India, China, UAE in race for Mattala Airport control

The government has devised a 30-year built-operate-and-transfer (BOT) lease agreement for the underperforming Mattala Rajapaksa International Airport, attracting attention from countries such as India, China, and the United Arab Emirates through a two-pronged approach for development of the airfield and its landside facilities.

This tender, which will close on June 9, 2026, entails strong financial guarantees, as well as possible legal issues, particularly due to overlapping jurisdiction with the Hambantota Port, a leased facility from China.

To manage the 30-year BOT project, bidders face strict requirements, including US $50 million in net worth and five years of ICAO-certified experience.

The tender, which separates airside and landside operations to encourage, respectively, Indian and West Asian and Chinese investment, will see a request for proposals (RFP)  issued by late July.

Sri Lanka’s Ministry of Ports and Civil Aviation noted that 47 initial parties have actively shown interest, prominently including well-known state and private firms from the UAE, India, and China. The Mattala airport was originally built using a US$200 million Chinese loan. Chinese state-backed entities are keeping a firm eye on the bids to secure the perimeter surrounding their multi-billion dollar Hambantota maritime investment and to protect their existing economic corridor.

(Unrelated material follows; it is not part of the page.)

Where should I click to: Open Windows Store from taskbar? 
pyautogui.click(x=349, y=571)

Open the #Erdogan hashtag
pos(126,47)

Leading aviation and industrial conglomerates from the Gulf region have actively engaged with the EOI. Driven by volatile geopolitics in West Asia, UAE-based firms are looking to position Mattala as an alternative global supply chain, logistics, and aircraft storage hub.

The Ambassador of the United Arab Emirates to Sri Lanka met with Trade Minister Wasantha Samarasinghe and expressed interest in the Port of Colombo and Sri Lanka’s aviation sector recently.

Unlike previous regimes that only offered passenger operations, the current restructured project offers two flexible investment tracks: Airside/Aerodrome Operations (inner perimeter civil airport operations) and Landside Operations (outer perimeter commercial development).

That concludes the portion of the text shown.